### Excerpt to read

Suraj’s legal problems began after he entered Japan on a tourist visa in May 1988. He met his future wife four months later; they moved in together the following January, despite his tourist visa having expired in June. Suraj was arrested and detained 18 years later in 2006, following the announcement of a crackdown on “overstayers” by then Prime Minister Junichiro Koizumi.
By the time he was forcibly put on a plane at Narita, he had spent a total of 20 months in detention centers, despite the fact that Tokyo’s Suginami Ward Office had officially accepted their marriage application.
Japan’s immigration authorities can detain any foreigner without proper documentation for indefinite periods when they suspect violations of the Immigration Control Law. They are under no compulsion to explain why such people need to be locked up.
Both asylum seekers and immigrants without proper visas are detained in the same facilities, known as “immigration centers.” Human rights groups say immigration authorities apply regulations arbitrarily and make decisions with agonizing slowness.
The Immigration Bureau says the number of people in the country who had “illegally stayed in Japan beyond the permitted period” was 91,778 as of January 2010. In addition, 1,388 people filed for refugee status the previous year. In principle, any of these people may be detained.
In 2010, 18,578 overstayers were handed deportation orders, representing about 77 percent of the 24,213 people who received such papers that year. Many were detained in Japan for many months before they were finally made to leave the country. Some had — for all intents and purposes — already settled productively into Japanese society, married Japanese nationals with Japan-born children. Others have children who have started school in Japan and only speak Japanese. Some are released on temporary permits, only to be detained again a few months later.

######
### Available data

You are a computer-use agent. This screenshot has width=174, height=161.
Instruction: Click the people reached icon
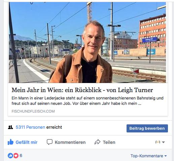click(x=10, y=127)
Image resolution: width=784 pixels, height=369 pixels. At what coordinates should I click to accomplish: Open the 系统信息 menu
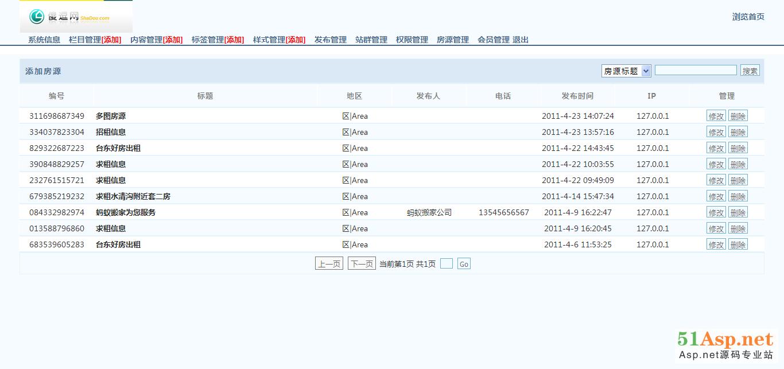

######

Carry on the excerpt about Japan's detention of foreigners without proper visas, starting right after its final sentence.

> _Expected answer_
After Suraj’s death, the police called on Junpei Yamamura, a doctor who regularly visits immigrants and asylum seekers at detention centers, and who had records of the victim’s health.
“The police were obviously trying to find weakness in Suraj’s health when they came to ask about him,” Yamamura says. “They visited me four times about the case, despite the fact I repeatedly told them that there was nothing wrong with him.”
Yamamura said his records showed that Suraj’s heartbeat was slower than average on one occasion, but was normal when he was reexamined later. An electrocardiogram otherwise showed no abnormality.
Yamamura also examined his body after it was returned to his wife. He says he saw a cut on Suraj’s cheek, an indication that the gag was too tight. “This is criminal abuse of power,” says Yamamura.
Chiba Police began an investigation on the suspicion that Suraj died as a result of violence inflicted on him by the immigration officers. The case was sent to the Chiba District Public Prosecutors’ Office in December. Prosecutors are still investigating. Police referred nine (possibly 10) immigration officers to Chiba prosecutors in December, but they have not been indicted. The criminal charges against the officers are still up in the air.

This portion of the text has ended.